Primary Audience: Experienced Java Developers
Total Duration: 4 Full Days
Pre-requisites: Prior experience in Java programming.
Minimum Machine Requirements: Laptops with 8GB RAM, Mac OS X or Linux, Hadoop installed and configured, Apache Spark downloaded, WiFi connection.
Note: All training exercises and hands-on sessions will be done on individual laptops.
Training Equipment Required: Whiteboard and marker pens. Ability to project from Mac (HDMI connector or Chromecast).

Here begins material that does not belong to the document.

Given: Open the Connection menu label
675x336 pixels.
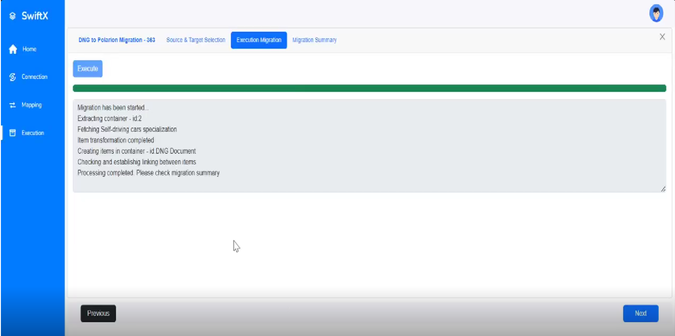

Teaching Style: >80% hands-on content (we sit and we code).
Part A: Scala Programming
- Introduction to Scala: Scala Interpreter; Scala Basics: Values and Variables; Arithmetic and Operator Overloading; Calling Methods; Control structures and Functions: Conditional Expressions; Statement Termination; Input and Output; Loops; Functions; Default and Named Arguments; Variable arguments; Lazy Values; Exceptions; Maps and Tuples; Exercises
- Classes and Objects: Simple Classes, Constructors; Nested Classes; Objects: Singletons; Companion Objects; Packages and Imports: Packages; Scope Rules; Package Visibility; Imports; Renaming and Hiding Members; Implicit Imports; Inheritance: Extending a Class; Overriding Methods; Type Checks and Casts; Protected Fields and Methods; Superclass Construction; Overriding Fields; Anonymous Subclasses; Abstract Classes; Abstract Fields; Object Equality; Value Classes; Traits: Traits as Interfaces; Traits with Concrete Implementations; Objects with Traits; Layered Traits; Overriding Abstract Methods in Traits; Traits for Rich Interfaces; Self Types; Exercises
- Collections: Mutable and Immutable Collections; Sequences; Lists; Sets; Mapping a Function; Reducing, Folding, and Scanning; Zipping; Iterators; Interoperability with Java Collections; Parallel Collections; Exercises
- Pattern Matching and Case Classes: Switch; Guards; Variables in Patterns; Type Patterns; Extractors; Patterns in Variable Declarations; Patterns in for Expressions; Case Classes; Matching Nested Structures; Sealed Classes; The Option Type; Partial Functions; Exercises
- Implicits: Implicit Conversions; Using Implicits for Enriching Existing Classes; Importing Implicits; Rules for Implicit Conversions; Implicit Parameters; Implicit Conversions with Implicit Parameters; Exercises
- Higher-Order Functions: Functions as Values; Anonymous Functions; Functions with Function Parameters; Parameter Inference; Useful Higher-Order Functions; Closures; Currying; Exercises
Part B: Spark Streaming Programming (Apache Spark; Using DataFrame / Dataset APIs; Structured Streaming; SBT; Public Datasets)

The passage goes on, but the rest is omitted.